Para petugas gabungan melakukan pompanisasi pascabanjir yang terjadi di Provinsi Bali pada Selasa (24/2). (Dok BNPB)
Bali Dikepung Banjir, Denpasar hingga Kuta Terdampak
Lukman Diah Sari • 26 February 2026 09:40
Jakarta: Banjir menerjang wilayah Provinsi Bali pada Selasa, 24 Februari 2026, setelah hujan dengan intensitas tinggi mengguyur sejumlah daerah. Peristiwa ini berdampak pada wilayah Kabupaten Tabanan, Kota Denpasar dan Kabupaten Badung.
Berdasarkan laporan yang dihimpun Badan Nasional Penanggulangan Bencana (BNPB), di Kabupaten Tabanan banjir terjadi di Kecamatan Kediri, tepatnya di Kelurahan Kediri. Sebanyak tiga kepala keluarga atau 20 jiwa terdampak dan masih dalam proses pendataan.
"Sementara itu, di Kota Denpasar, banjir terjadi di empat kecamatan, yakni Denpasar Timur, Denpasar Utara, Denpasar Selatan dan Denpasar Barat. Data korban terdampak masih dalam pendataan oleh petugas di lapangan," ungkap Kepala Pusat Data, Informasi dan Komunikasi Kebencanaan BNPB Abdul Muhari, dalam rilis resmi dikutip pada Kamis, 26 Februari 2025.

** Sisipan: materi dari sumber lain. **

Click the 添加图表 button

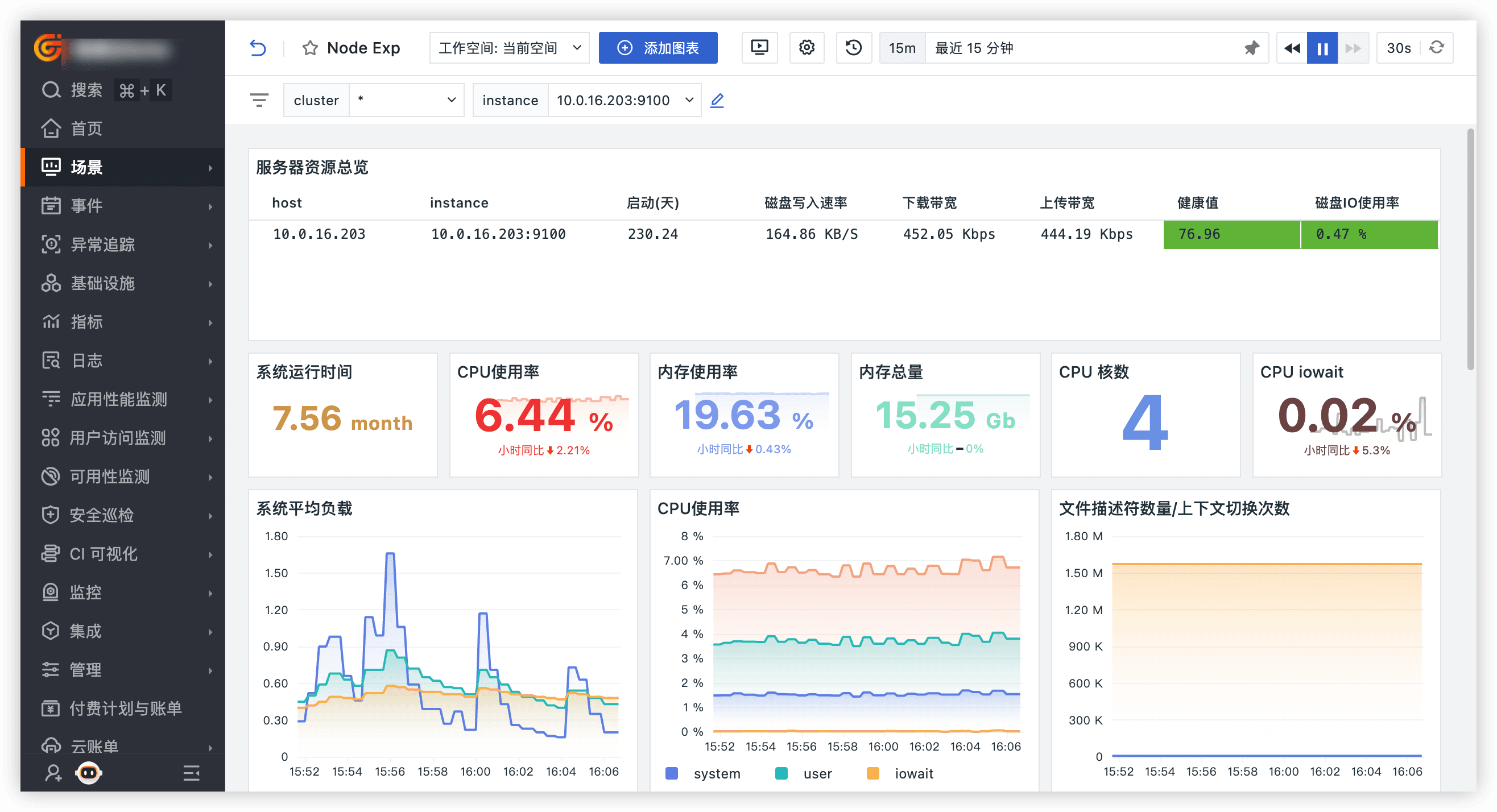(x=658, y=48)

Para petugas gabungan melakukan pompanisasi pascabanjir yang terjadi di Provinsi Bali pada Selasa (24/2). (Dok BNPB)
Dia melanjutkan, di Kabupaten Badung, banjir terjadi di Kecamatan Kuta yang meliputi Kelurahan Seminyak dan Kelurahan Legian, serta Kecamatan Kuta Selatan di Kelurahan Jimbaran. Data korban terdampak di wilayah ini juga masih dalam pendataan.
Selain berdampak pada warga, beberapa unit rumah dan akses jalan dilaporkan terdampak di tiga wilayah tersebut. Rincian kerugian materiel masih dalam proses asesmen. BPBD Kabupaten Tabanan, BPBD Kota Denpasar dan BPBD Kabupaten Badung telah berkoordinasi dengan instansi terkait, melakukan asesmen, evakuasi warga terdampak serta pompanisasi guna mempercepat surutnya genangan.
Baca Juga :
Banjir Terjang 3 Kabupaten NTB, Satu Orang Tewas
"Di Kabupaten Badung, sebagian wilayah telah surut dan genangan tersisa di satu titik di Kelurahan Legian, Kecamatan Kuta," ujar dia.
BNPB mengimbau pemerintah daerah dan masyarakat untuk tetap waspada terhadap potensi hujan susulan yang dapat memicu genangan kembali. Masyarakat diharapkan rutin membersihkan saluran air, tidak membuang sampah sembarangan serta segera melaporkan kondisi darurat kepada aparat setempat.